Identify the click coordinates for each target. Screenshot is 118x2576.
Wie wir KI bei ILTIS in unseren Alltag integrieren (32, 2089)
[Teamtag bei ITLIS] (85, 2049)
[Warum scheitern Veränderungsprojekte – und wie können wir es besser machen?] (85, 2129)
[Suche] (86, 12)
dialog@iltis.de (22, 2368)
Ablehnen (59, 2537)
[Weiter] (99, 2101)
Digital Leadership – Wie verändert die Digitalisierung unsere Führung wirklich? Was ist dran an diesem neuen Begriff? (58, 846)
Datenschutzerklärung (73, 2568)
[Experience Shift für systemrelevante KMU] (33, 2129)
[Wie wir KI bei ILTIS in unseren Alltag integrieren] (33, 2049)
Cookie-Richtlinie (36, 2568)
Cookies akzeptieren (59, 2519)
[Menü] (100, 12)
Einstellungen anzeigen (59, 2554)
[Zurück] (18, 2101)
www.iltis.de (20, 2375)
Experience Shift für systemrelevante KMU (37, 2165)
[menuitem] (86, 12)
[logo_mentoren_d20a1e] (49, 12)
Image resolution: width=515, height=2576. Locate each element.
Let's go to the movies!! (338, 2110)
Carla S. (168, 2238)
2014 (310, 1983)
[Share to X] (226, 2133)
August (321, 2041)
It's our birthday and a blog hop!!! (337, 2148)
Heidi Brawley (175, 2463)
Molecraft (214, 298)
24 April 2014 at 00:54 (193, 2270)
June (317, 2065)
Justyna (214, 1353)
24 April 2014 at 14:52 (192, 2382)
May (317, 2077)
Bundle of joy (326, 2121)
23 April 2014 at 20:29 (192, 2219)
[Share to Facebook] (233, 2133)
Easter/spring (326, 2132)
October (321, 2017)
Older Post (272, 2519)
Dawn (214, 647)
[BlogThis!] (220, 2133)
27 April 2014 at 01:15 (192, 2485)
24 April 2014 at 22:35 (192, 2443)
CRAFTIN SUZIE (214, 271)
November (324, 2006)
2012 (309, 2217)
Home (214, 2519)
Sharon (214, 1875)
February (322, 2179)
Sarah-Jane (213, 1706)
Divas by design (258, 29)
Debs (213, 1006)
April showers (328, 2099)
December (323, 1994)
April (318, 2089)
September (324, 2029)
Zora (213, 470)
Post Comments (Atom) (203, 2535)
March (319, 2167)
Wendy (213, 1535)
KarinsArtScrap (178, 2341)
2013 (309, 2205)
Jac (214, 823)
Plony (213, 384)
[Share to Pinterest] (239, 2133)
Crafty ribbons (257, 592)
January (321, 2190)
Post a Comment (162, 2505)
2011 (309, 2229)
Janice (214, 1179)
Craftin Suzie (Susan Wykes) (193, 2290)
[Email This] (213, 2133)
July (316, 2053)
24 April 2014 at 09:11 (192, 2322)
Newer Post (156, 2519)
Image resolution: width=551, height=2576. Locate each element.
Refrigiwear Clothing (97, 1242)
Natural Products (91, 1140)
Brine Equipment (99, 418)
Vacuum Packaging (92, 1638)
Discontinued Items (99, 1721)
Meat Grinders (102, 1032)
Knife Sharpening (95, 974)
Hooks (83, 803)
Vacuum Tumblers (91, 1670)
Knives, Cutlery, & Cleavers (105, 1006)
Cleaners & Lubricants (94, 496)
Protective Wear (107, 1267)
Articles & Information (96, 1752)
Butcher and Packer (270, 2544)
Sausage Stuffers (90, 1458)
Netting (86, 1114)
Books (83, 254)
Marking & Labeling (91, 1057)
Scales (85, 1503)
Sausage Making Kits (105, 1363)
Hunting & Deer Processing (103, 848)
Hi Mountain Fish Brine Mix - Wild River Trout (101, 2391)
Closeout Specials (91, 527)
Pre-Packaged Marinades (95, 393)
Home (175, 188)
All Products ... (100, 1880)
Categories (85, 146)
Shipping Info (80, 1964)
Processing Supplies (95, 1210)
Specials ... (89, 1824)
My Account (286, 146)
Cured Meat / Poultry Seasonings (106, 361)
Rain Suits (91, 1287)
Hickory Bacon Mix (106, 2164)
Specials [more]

▶ ABOUT THIS EXERCISE: Please give again the lines above between the line holding "[Share to Pinterest] (239, 2133)" and the line holding "Brine Equipment (99, 418)", inclusive, exactly as they are and with nothing added.

▶ TASK SOLUTION:
[Share to Pinterest] (239, 2133)
Crafty ribbons (257, 592)
January (321, 2190)
Post a Comment (162, 2505)
2011 (309, 2229)
Janice (214, 1179)
Craftin Suzie (Susan Wykes) (193, 2290)
[Email This] (213, 2133)
July (316, 2053)
24 April 2014 at 09:11 (192, 2322)
Newer Post (156, 2519)
Image resolution: width=551, height=2576. Locate each element.
Refrigiwear Clothing (97, 1242)
Natural Products (91, 1140)
Brine Equipment (99, 418)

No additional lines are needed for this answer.